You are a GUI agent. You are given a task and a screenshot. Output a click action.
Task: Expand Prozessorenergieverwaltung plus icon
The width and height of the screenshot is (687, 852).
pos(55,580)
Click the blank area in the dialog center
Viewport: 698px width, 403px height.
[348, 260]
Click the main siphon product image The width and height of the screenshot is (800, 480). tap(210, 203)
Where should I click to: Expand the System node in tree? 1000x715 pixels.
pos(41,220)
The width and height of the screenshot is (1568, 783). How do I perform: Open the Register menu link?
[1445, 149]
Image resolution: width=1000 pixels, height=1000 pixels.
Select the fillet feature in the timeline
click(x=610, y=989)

...

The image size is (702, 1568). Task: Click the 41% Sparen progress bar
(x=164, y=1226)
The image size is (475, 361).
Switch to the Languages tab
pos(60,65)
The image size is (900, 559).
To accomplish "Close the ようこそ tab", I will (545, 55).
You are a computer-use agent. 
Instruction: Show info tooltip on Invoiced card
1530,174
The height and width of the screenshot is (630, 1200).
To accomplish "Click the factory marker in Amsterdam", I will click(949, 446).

--

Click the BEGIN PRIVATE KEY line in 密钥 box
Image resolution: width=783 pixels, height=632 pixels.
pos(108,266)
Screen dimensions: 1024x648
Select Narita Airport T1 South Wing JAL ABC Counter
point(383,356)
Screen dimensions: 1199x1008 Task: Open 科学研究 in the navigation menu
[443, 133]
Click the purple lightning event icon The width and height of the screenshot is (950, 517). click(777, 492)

» Directions
Find every line in the records that contains the word "agent"; copy those lines.

» Output below
You are a GUI agent. You are given a task and a screenshot. Output a click action.
You are a computer-use agent. 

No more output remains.